▸ **Records**

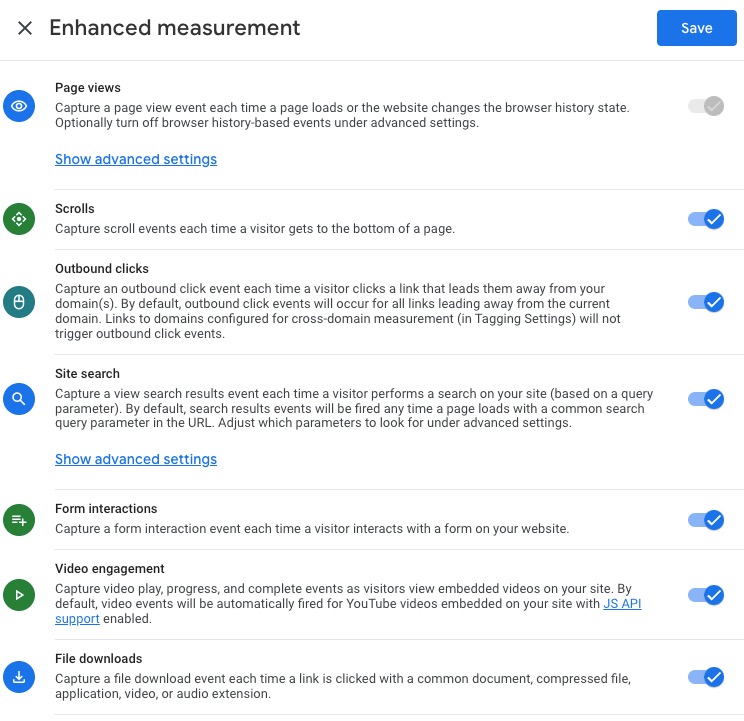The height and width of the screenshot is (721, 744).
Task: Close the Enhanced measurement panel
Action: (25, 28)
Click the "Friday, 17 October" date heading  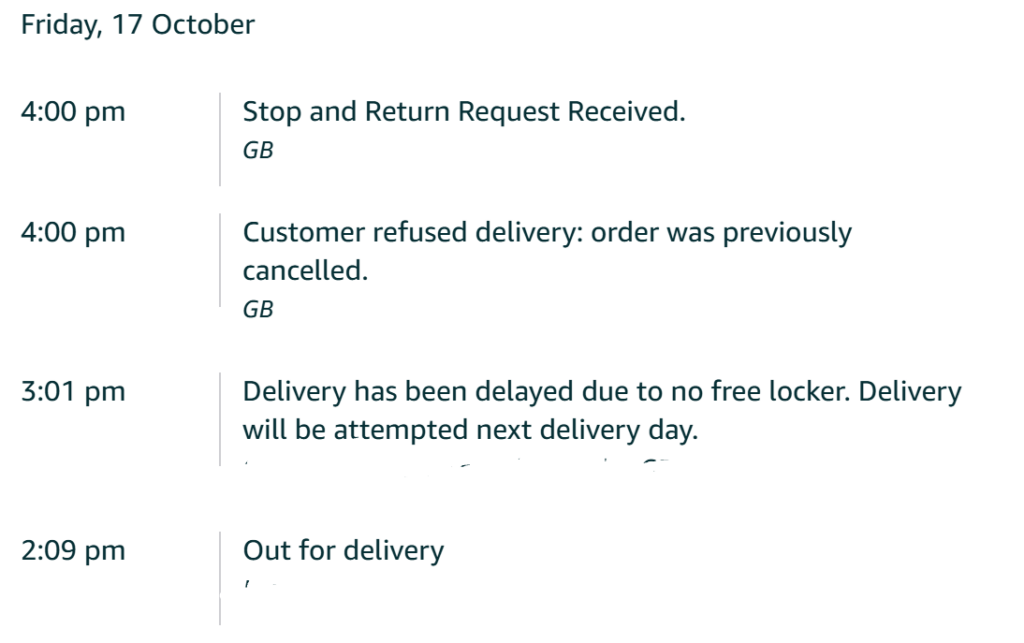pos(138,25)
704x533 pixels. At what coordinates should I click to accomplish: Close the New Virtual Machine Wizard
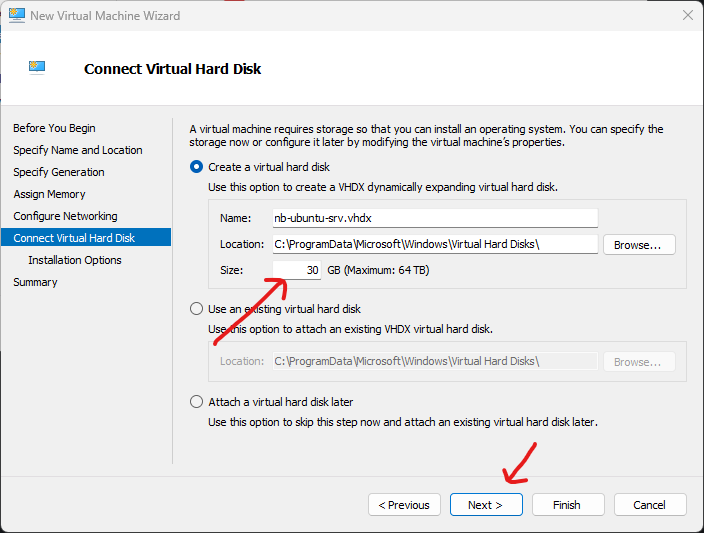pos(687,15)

==

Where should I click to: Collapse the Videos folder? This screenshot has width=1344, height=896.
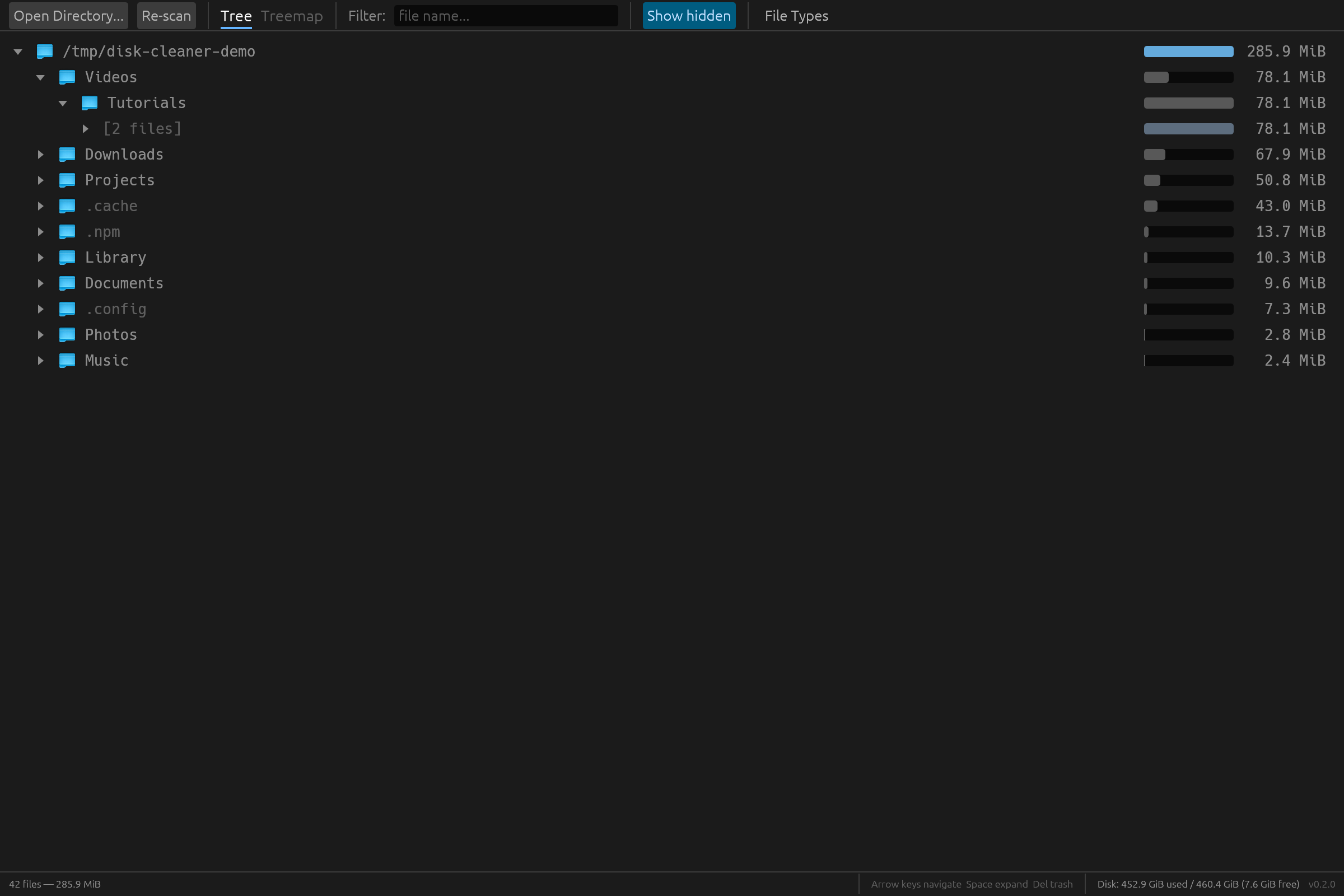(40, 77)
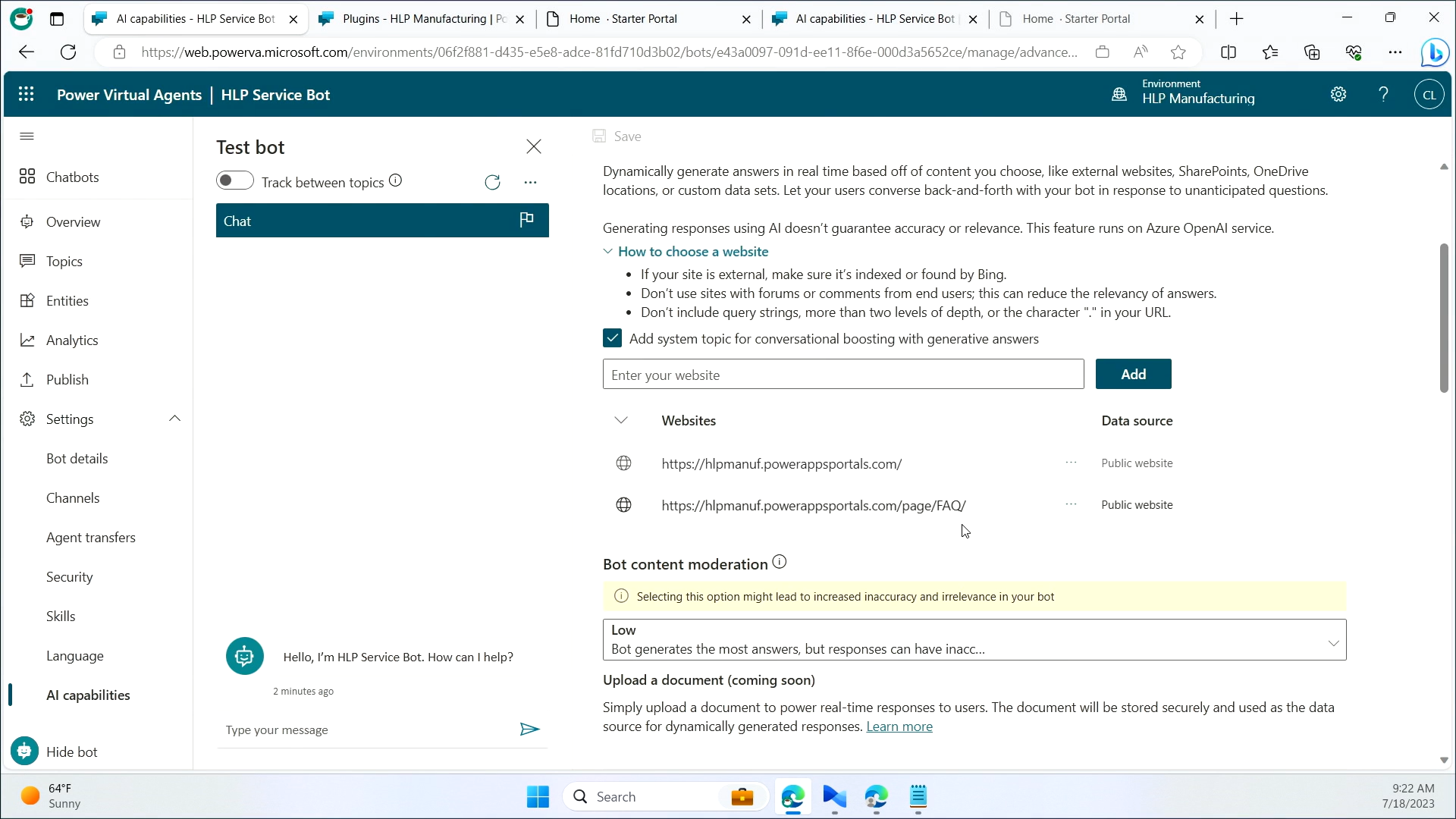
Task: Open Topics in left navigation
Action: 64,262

▸ **What is required**
Can you swap "Wizard" for "Assistant" in the stretch of records from the line containing "704x533 pixels. At" through the line containing "pos(687,15)", giving those lines back with everything else unchanged and the pictures left out?

▸ **The reply**
704x533 pixels. At what coordinates should I click to accomplish: Close the New Virtual Machine Assistant
pos(687,15)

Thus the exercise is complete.